Curvature should be smaller toward the ends, but that's normally not the case....

[M&M Ovenden]

Hi Mike,

There is no doubt steel can curl quite tight with enough persuasion. I just finished (or almost finished) plating my hull cold forming the 3/16 plate. The plates were pulled up against the hull using two chain lifts and getting it to curl was not that hard. My tightest radius on the hip is of about 18 in and that plate was one of the easiest one to get on the boat.
I decided to plate this manner as the radius is not constant, I think a constant radius would be a little more challenging to obtain.
The trick is not as much to get the plate to curl as to get it to curl right. It needs the longitudinals positioned properly to guide the plate threw the radius that is expected. Obviously the plat also has to cross a rib so it doesn't kink over the longitudinals. As Jack Frost mentions, the ends tend to be flatter but this is not a problem as long as it's what is expected. I drew the boat so the top and bottom of the “radius chine” plate faded into the “not as curved” top and bottom plate. The truly radiused plate starts a few inchs away from the edges and only after crossing a longitudinal. I didn't have chine bars but as an afterthoughts even though it would have been more welding it would of made easier to hold the seams in.
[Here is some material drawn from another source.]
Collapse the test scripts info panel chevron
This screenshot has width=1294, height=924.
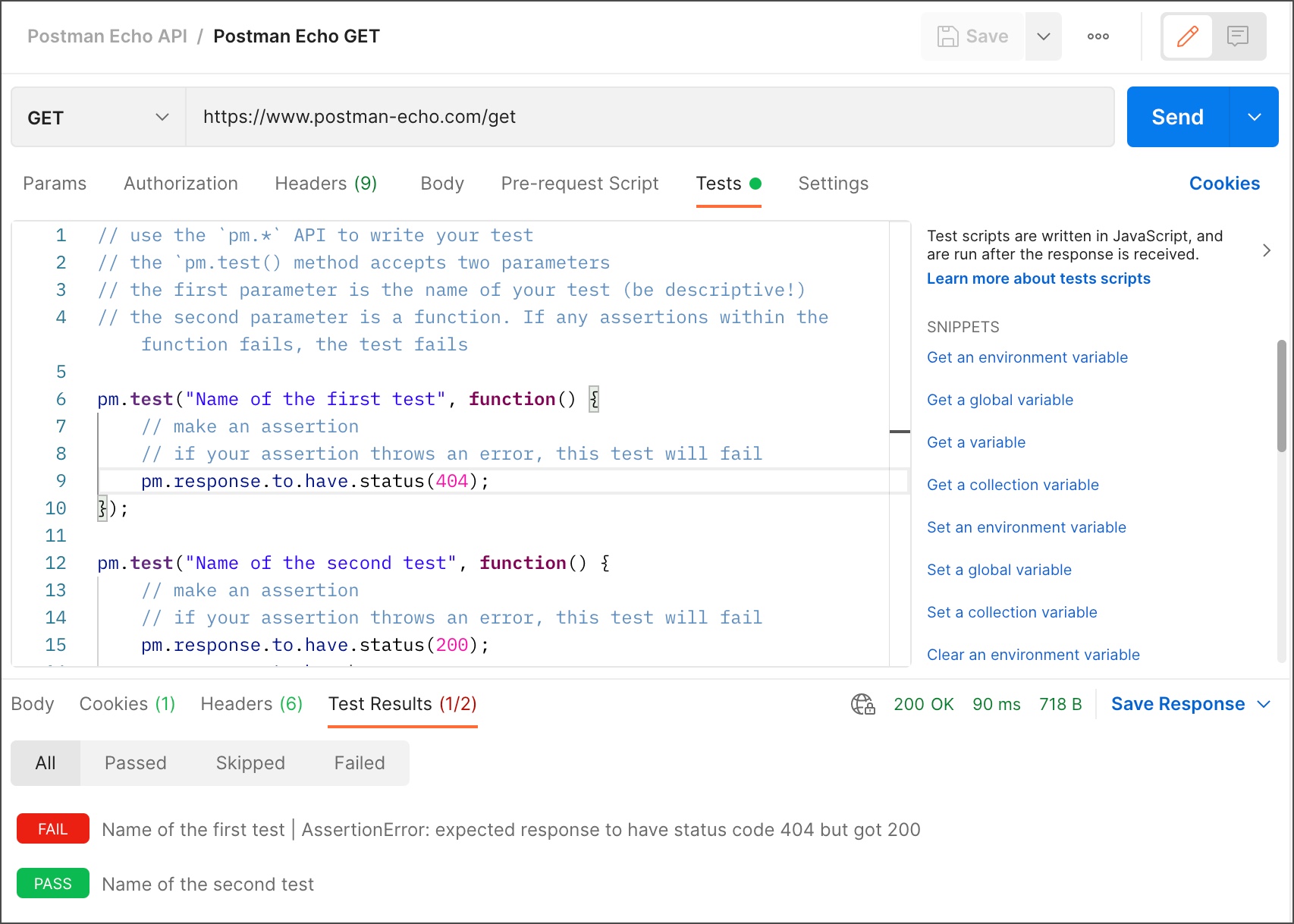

Those are more the challenge then the curling of the plate.
So for somewhat of an answer to your question the radius is not the limiting factor to curve fairly the plate but more how you guide it.

Murielle


http://www.boatdesign.net/forums/att...2&d=1158239584

[westlawn5554X]

Yes ,weld attachment for chainblock point and tightening it work always if we dont have a roller.

[MikeJohns]

Thanks everyone

This is to re-plate a boat below the WL with 8mm plate ( around 1/3 inch ) this is a bit beyond the "Bend past yield" approach. Normally we would just pass the design on to the fabricator but this is a remote area with no rolling facility so I was hoping for an experienced builders rule of thumb for "Easy " plating radius without forming.

Note that When you bend past yield you are actually forming.

Raggi
The FEA package is my computer game :-)

Cheers
Mike

[Raggi_Thor]

Mike, :-)
Say your plate is 1m wide, 4m long and you need to bend it 1m at the bow while its fastened secutrly at the back end...:

I = 1000x8x8x8 / 12 = 42667 mm4
EI = 200.000N/mm x 40.000mm4 = 8 x 10^9 Nmm3 = 8000000000 mm4
L^3 = 4000^3 = 6.4 x 10^10 mm3 = 64000000000 mm3

FL^3 / 3EI = 1000mm
-> F = 1000mm * 3EI / L^3
F = 1000 * 3 * 8000000000 / 64000000000 = 375N , approx

[Frosty]

--As simple as that. I was going to say that.

[MikeJohns]

Quote:

Originally Posted by Raggi_Thor

Say your plate is 1m wide, 4m long and you need to bend it 1m at the bow while its fastened secutrly at the back end...:

I = 1000x8x8x8 / 12 = 42667 mm4
EI = 200.000N/mm x 40.000mm4 = 8 x 10^9 Nmm3 = 8000000000 mm4
L^3 = 4000^3 = 6.4 x 10^10 mm3 = 64000000000 mm3

FL^3 / 3EI = 1000mm
-> F = 1000mm * 3EI / L^3
F = 1000 * 3 * 8000000000 / 64000000000 = 375N , approx

Raggi

admirable try and it's great to see people applying basics, my basics are so rusty these days.

A quick glance suggests that your numbers are out? Note that E of steel is a ratio of 200E9 ( your units are inconsistant in your EI calc...always calculate the units through as a basic check of your working :- ).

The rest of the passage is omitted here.